For this workshop, we will be using the complete NCBI (website: https://www.ncbi.nlm.nih.gov) database. However, for your personal work, you might want to build a custom reference database containing only the taxonomic groups able to be amplified with your qPCR assay or only the genetic region targeted by your assay. One way to build the reference database is to use the ecoPCR program from ObiTools. More information about this can be found here: https://pythonhosted.org/OBITools/scripts/ecoPCR.html.
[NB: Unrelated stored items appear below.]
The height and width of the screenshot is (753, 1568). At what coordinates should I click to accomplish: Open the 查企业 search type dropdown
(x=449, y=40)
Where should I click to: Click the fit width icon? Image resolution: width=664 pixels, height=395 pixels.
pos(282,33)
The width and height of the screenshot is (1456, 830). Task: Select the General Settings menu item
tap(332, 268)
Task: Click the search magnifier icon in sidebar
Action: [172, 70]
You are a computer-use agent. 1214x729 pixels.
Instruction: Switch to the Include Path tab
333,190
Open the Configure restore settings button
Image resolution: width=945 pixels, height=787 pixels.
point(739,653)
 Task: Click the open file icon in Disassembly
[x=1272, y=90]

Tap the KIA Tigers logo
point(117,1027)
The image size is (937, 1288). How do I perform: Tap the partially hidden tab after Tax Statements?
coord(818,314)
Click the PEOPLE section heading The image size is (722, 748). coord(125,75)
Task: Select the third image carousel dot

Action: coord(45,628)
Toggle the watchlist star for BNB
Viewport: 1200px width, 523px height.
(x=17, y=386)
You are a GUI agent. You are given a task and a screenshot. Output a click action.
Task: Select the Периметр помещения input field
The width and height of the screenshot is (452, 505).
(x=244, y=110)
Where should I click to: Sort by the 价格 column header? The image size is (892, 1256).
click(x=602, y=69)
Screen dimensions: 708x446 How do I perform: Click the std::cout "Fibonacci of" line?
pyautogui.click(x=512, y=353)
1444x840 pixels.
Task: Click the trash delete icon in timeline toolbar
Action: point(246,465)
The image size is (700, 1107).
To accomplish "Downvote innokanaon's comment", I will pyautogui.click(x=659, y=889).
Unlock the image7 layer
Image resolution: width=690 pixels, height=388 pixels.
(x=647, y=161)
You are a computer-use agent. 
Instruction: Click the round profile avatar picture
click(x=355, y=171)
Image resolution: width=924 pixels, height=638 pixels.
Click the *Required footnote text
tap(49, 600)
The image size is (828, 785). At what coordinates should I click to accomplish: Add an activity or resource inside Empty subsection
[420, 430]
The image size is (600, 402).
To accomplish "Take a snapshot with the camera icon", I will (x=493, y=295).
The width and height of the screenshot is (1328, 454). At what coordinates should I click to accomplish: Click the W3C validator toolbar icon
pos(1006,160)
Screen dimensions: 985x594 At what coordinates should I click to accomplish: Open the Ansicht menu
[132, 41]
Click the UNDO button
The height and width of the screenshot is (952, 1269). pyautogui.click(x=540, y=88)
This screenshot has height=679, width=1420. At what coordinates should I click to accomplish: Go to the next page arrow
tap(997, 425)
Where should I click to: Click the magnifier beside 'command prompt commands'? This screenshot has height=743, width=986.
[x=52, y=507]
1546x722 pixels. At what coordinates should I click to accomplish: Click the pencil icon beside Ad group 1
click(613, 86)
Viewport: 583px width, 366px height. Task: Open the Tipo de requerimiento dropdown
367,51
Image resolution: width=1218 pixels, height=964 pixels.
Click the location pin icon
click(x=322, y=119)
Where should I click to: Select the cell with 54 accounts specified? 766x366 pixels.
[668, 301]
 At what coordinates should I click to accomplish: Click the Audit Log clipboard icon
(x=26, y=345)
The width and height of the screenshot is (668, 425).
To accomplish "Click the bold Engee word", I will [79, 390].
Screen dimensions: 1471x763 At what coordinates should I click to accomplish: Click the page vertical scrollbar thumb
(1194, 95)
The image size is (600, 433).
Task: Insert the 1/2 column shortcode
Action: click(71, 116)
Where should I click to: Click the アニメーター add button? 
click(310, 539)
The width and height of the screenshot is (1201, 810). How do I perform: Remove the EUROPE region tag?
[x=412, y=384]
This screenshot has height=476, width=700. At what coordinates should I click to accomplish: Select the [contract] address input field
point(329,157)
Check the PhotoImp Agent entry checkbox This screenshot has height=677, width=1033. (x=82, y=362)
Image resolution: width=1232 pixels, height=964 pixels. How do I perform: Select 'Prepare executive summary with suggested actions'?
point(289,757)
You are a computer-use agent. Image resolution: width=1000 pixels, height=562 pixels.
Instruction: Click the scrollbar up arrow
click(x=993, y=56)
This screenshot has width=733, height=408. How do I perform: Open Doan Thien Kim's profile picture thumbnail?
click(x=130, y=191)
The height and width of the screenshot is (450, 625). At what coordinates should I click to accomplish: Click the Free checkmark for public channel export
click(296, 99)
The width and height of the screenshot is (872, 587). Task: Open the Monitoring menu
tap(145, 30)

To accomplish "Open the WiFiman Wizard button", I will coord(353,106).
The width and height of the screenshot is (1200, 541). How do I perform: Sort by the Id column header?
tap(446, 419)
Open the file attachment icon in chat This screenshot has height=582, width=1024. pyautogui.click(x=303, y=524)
There are two possible ways to perform BLAST on the sequence file, through the website (https://blast.ncbi.nlm.nih.gov/Blast.cgi?PROGRAM=blastn&PAGE_TYPE=BlastSearch&LINK_LOC=blasthome) and via the command line. While it might seem easier to perfrom BLAST through the website, I recommend using the command line, since it gives you additional options and settings. During the workshop, I will quickly show how the website works and how to download your data, but we will mainly focus on BLAST via the command line.
For people on BOROS, we will first need to load the software into the system.
module load BLAST+/2.7.1
Now we are finally ready to assign taxonomy to our sequences.
blastn -query zotus_10.fasta -task megablast -db nt -out blast_zotus_10_perc_99.txt -max_target_seqs 100 -perc_identity 99 -negative_gilist sequence.gi -qcov_hsp_perc 95 -num_threads 10 -outfmt “6 qaccver saccver ssciname staxid length pident mismatch qcovs evalue bitscore qstart qend sstart send gapopen”
Both the results downloaded from the website as the text file received from the command line can be viewed in MEGAN (website: http://ab.inf.uni-tuebingen.de/software/megan6/) to get a visual representation of the BLAST results. MEGAN should only be used as an initial glance at the data, since there are multiple bugs and errors in the software.
We will leave it here for this workshop. If there is a need to provide a workshop on how to analyse BLAST data in detail and how to perform statistical analyses on these datasets in R, please let us know.